PROVIDED TEXT:

Colombia is perhaps the closest ally of the US in South America, a recipient of vast military funds over recent decades and has long been a reactionary bulwark against the region’s progressive governments.   

Such threats to Ecuador’s democracy can’t be dismissed lightly. Not only have anti-democratic events across the region shown what could happen, but there has been widespread political persecution of the Ecuadorian left itself in recent years.  

This has specifically targeted Rafael Correa, Ecuador’s president from 2007-2017, and his wider political movement. Correa was one of the key leaders of Latin America’s “Pink Tide” and an ally of leaders such as Hugo Chavez, Lula da Silva and Evo Morales.  

Since Rafael Correa stood down as president in 2017, his former vice-president has been jailed on trumped-up charges. Other leading figures including the former foreign minister and the former head of Ecuador’s National Assembly have been forced into exile in Mexico. 

Ecuador’s constitution was changed to prevent Correa from running for the presidency again. He was then barred from running as Andres Arauz’s vice-presidential candidate on phoney corruption charges that echo the treatment of Lula in Brazil. He faces numerous politically motivated criminal charges if he returns to Ecuador.  

Even the political party through which Correa and his allies governed Ecuador for a decade was stripped from them and handed over to political adversaries. Then when the left regrouped and won seats in local elections, their new party was also banned. The authorities have even gone as far as censor the use of images and the voice of Correa in campaigning materials during the current presidential race.  

This trampling of rights in Ecuador has also involved human rights abuses against the wider population. When tens of thousands rose up against the Ecuadorian government’s deal with the IMF to impose deep austerity in 2019, the state responded with brutal repression.  

Ecuador’s human rights ombudsman this month released a report into the widespread abuses that took place. It cites how police and military agents of the Ecuadorian state committed crimes against humanity during the uprising, including extrajudicial killings, attempted killings, sexual violence and torture.  

The ombudsman’s office has officially presented a complaint against President Lenin Moreno, ministers, former ministers and senior police officers over what it described as a “generalised attack” against the civilian population.

[Dataset records]
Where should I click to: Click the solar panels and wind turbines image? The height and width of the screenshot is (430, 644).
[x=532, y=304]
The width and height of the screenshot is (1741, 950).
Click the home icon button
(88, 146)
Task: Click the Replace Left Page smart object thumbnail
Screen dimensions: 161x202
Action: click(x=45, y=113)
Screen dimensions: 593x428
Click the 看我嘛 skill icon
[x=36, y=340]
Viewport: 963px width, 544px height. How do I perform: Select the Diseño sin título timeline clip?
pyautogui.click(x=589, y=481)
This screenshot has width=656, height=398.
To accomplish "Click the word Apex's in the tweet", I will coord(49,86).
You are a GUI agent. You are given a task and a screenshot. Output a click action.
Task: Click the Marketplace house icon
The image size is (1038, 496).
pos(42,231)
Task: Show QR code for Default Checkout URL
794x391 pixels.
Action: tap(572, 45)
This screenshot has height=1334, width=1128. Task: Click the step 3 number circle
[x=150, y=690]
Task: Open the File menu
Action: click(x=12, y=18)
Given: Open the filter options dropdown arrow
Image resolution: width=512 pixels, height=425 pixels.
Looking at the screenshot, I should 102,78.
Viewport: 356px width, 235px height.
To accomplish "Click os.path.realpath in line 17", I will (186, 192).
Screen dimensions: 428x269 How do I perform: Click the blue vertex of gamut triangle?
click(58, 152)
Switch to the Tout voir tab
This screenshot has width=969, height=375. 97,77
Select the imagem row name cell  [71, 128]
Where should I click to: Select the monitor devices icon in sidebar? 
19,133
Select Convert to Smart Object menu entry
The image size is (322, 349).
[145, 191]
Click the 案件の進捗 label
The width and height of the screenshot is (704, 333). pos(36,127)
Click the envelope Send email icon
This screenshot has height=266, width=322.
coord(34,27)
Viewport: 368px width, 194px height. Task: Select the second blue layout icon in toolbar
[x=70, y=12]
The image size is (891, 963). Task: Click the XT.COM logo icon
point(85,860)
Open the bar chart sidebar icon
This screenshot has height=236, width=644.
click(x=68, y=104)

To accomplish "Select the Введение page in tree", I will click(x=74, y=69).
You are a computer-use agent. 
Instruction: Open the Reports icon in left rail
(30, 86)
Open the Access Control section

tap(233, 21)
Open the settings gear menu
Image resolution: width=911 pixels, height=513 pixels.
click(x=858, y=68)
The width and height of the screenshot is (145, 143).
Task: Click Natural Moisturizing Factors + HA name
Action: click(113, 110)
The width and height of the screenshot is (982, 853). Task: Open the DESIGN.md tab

PROBLEMS TO WORK ON:
1. In the text on political persecution in Ecuador, to which country were the former foreign minister and the former head of the National Assembly forced into exile?
2. Write the next few paragraphs of the piece on political persecution in Ecuador, following on from its final sentence.

EXPECTED RESPONSES:
1. Mexico.

2.
All of these attacks on democratic, human and civil rights are directly linked to the Ecuadorian government’s sharp neoliberal turn. It seeks to stamp out all opposition to the restoration of an unpopular economic model that served Ecuador’s elites well but which punished the vast majority until Correa came to power and pursued an alternative path. 

The devastating consequences of the current government’s cuts and privatisation can be seen in its disastrous handling of the Covid crisis. Ecuador has had one of the world’s highest death rates. With an estimated 46,000 excess deaths, its death rate per head is around 50 per cent higher than the UK’s. The axing of 4,000 health workers as part of IMF-imposed austerity left the country even less able to respond to the Covid crisis. 

Arauz is standing to reverse this free-market model and the first-round election results saw a massive rejection of neoliberalism. Candidates standing on a broadly progressive platform won over two-thirds of the votes. While significant differences exist between these different parties, it is possible that Arauz could construct a strong grassroots majority against neoliberalism and in support of significant changes in Ecuador.  

That is what the Ecuadorian elites fear more than anything else. So, over the coming weeks a ferocious media onslaught against Andres Arauz can be expected. This may go beyond fake news and further turn Ecuador into a fake democracy to prevent a left victory.  

Solidarity will have an important role to play in defending the right of the Ecuadorian people to determine their own future through free and fair elections on April 11 and without any external intervention. 

Lee Brown lived and worked in Ecuador for a number of years.